━━━ MATERIAL PROVIDED

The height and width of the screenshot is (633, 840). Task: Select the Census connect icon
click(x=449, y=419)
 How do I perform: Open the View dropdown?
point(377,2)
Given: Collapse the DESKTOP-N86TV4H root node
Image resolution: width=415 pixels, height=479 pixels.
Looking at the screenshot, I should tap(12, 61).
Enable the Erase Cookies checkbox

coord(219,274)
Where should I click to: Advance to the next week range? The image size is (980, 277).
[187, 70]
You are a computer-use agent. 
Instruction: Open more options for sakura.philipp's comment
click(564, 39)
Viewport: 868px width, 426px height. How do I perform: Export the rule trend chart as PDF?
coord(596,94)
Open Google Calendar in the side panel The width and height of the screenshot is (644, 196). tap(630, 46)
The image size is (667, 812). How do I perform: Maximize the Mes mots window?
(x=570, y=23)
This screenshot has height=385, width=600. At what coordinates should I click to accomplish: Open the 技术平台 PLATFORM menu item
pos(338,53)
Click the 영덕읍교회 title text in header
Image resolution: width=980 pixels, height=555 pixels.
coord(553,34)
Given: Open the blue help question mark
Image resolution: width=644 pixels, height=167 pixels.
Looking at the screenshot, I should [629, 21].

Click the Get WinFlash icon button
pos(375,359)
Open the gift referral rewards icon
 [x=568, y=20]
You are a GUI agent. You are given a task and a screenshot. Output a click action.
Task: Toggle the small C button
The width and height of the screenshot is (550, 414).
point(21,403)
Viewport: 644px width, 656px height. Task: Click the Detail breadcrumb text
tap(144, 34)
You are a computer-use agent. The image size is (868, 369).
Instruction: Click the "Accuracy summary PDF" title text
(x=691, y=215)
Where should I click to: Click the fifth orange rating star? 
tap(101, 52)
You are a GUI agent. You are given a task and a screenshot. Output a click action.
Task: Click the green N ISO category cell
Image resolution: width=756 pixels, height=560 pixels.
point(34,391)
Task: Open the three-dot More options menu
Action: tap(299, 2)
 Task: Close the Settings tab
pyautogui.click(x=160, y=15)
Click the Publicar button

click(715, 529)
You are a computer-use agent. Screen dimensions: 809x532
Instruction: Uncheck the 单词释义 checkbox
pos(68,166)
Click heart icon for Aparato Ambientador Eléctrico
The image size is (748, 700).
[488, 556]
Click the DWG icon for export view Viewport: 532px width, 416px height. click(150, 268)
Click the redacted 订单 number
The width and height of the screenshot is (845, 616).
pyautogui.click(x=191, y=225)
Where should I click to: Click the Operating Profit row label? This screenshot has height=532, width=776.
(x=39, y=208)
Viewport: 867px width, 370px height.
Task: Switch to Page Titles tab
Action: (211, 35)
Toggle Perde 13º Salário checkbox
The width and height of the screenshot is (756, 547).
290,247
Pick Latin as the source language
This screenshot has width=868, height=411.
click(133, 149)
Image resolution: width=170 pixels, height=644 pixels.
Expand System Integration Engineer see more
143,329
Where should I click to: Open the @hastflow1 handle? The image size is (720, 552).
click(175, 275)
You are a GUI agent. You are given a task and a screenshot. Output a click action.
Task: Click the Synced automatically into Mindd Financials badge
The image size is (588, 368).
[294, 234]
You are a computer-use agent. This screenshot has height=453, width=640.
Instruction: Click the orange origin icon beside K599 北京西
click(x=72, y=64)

━━━━━━

#### [WHAT YOU HAVE TO DO]
Please copy exactly the lines from the first line of the records above through the line containing "Open Google Calendar", including both, and nothing more.

#### [TASK OUTPUT]
The height and width of the screenshot is (633, 840). Task: Select the Census connect icon
click(x=449, y=419)
 How do I perform: Open the View dropdown?
point(377,2)
Given: Collapse the DESKTOP-N86TV4H root node
Image resolution: width=415 pixels, height=479 pixels.
Looking at the screenshot, I should tap(12, 61).
Enable the Erase Cookies checkbox

coord(219,274)
Where should I click to: Advance to the next week range? The image size is (980, 277).
[187, 70]
You are a computer-use agent. 
Instruction: Open more options for sakura.philipp's comment
click(564, 39)
Viewport: 868px width, 426px height. How do I perform: Export the rule trend chart as PDF?
coord(596,94)
Open Google Calendar in the side panel The width and height of the screenshot is (644, 196). tap(630, 46)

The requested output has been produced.